En cette fin juin, la communication du Groupe PSA est fortement axée sur deux familles de triplés. Entre utilitaires et ludospaces, Peugeot, Citroën et Opel signent deux familles de modèles de deux longueurs chacuns ! Derrière cette diversité de style se trouve une réalité : 85 % des pièces entre ces modèles sont communes. Du train avant EMP2 aux moteurs en passant par une grande partie des mobiliers intérieurs, le partage des éléments offre une meilleure rentabilité, sans que le design ne s’en sente trop copié/collé. La preuve par le Berlingo : 22 ans après l’arrivée de la première génération qui créa le segment des ludospaces, est-ce bien une « vraie » Citroën ?

Un style dans l’air des chevrons

Proposé en deux longueurs, 4,40 m et 4,75 m, le Berlingo prend une nouvelle dimension dans la gamme Citroën. Plutôt qu’un van aménagé dérivé d’un utilitaire, Citroën lui a offert une véritable identité visuelle grâce au design. La face avant est propre au modèle « VP » (véhicule particulier), avec le désormais traditionnel regard en triple-étage formé par les feux de jour, les phares, et les anti-brouillards. Sur les flancs, les protections reprennent l’esprit des Airbumps amincis du C4 Cactus, ainsi que le principe des ponctuels colorés. Ces derniers sont soit de teinte blanc, soit orange en version XTR, et se marient avec la teinte Aqua Green de la carrosserie.

A l’arrière, le Berlingo III ressemble surtout au Berlingo II, la faute ou l’avantage de reprendre l’ensemble du 3/4 arrière de l’ancienne génération. Il est en même temps difficile de se réinventer perpétuellement et les équipes de PSA ont ici pu réaliser une nouvelle économie d’échelle sans conséquence, l’accessibilité au coffre ne souffrant pas la critique sur l’ancien Berlingo. On remarque toutefois le choix de Citroën de garder des parties en plastique noir, là où Opel souhaite, lui, peindre intégralement son ludospace.

Espace modulaire

L’impression principale qui surprend à bord du nouveau Berlingo est celle d’espace. Espace physique, permis par la garde au toit si spécifique aux utilitaires aménagés et contrebalance avec l’impression d’enfermement des berlines et de certains SUV aux pavillons toujours plus rabaissés. Espace visuel aussi, grâce à une large superficie vitrée, et surtout l’immense toit vitré proposé avec le Modutop sur le niveau « Shine » de la voiture. Espace pratique enfin, grâce à près de 200 litres de rangement disséminés dans tous les recoins de la voiture, du plancher jusqu’au toit, ainsi que par la qualité des ouvrants.
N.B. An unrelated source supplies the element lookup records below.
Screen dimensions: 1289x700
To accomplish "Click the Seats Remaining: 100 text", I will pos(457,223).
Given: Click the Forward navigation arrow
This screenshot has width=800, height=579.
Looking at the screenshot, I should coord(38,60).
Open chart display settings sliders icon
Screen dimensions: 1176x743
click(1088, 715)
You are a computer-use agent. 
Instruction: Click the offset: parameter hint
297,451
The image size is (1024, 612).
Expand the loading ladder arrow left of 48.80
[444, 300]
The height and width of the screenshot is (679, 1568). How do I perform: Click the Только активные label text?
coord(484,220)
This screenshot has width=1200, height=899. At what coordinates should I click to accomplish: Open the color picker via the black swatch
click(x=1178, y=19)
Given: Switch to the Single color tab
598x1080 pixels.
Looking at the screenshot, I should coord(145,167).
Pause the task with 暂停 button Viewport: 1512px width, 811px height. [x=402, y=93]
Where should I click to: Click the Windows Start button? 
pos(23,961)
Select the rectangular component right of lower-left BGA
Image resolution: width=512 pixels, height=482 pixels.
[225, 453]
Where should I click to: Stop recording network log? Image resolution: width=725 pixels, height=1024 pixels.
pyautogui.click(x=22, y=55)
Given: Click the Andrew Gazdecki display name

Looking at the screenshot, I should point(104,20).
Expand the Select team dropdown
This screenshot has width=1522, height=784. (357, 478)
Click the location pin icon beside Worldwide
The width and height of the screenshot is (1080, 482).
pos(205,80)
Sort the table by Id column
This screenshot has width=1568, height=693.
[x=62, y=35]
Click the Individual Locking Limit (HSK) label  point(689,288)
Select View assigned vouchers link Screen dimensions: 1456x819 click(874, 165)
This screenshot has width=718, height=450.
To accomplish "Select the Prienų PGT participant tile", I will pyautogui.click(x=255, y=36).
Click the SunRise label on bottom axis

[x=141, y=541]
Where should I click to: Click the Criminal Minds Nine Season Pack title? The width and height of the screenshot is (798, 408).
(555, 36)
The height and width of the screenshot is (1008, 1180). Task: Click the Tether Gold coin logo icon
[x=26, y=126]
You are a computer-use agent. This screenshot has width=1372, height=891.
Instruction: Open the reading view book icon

Deux portes coulissantes, un gigantesque hayon et, pour contrebalancer sa taille parfois trop importante dans les parkings ou en ville, une lunette ouvrante indépendante pour charger le coffre aisément. Le Berlingo coche toutes les cases de la familiale pratique et corvéable, une valeur qui fait plaisir à voir à l’heure où pourtant le marché propose toujours plus de modèles, même les SUV, propres à imposer des contraintes.

Couleurs et matières sauce Citroën

Bien qu’elle soit partagée, au logo près, avec celle de l’Opel Combo, la planche de bord du Berlingo a sa propre identité. Par rapport à celle des Peugeot Rifter/Partner, pas d’I-Cockpit ni de petit volant, mais un système de vision tête-haute comme un C3 Aircross. Et par rapport à un Combo, de la couleur ! L’habitacle profite ainsi de 3 possibilités d’ambiance : une toute noire, Série ; une légèrement verte, Wild Green ; et une gris chiné en Metropolitan Grey. C’est cette dernière qui vous est présentée dans ces lignes.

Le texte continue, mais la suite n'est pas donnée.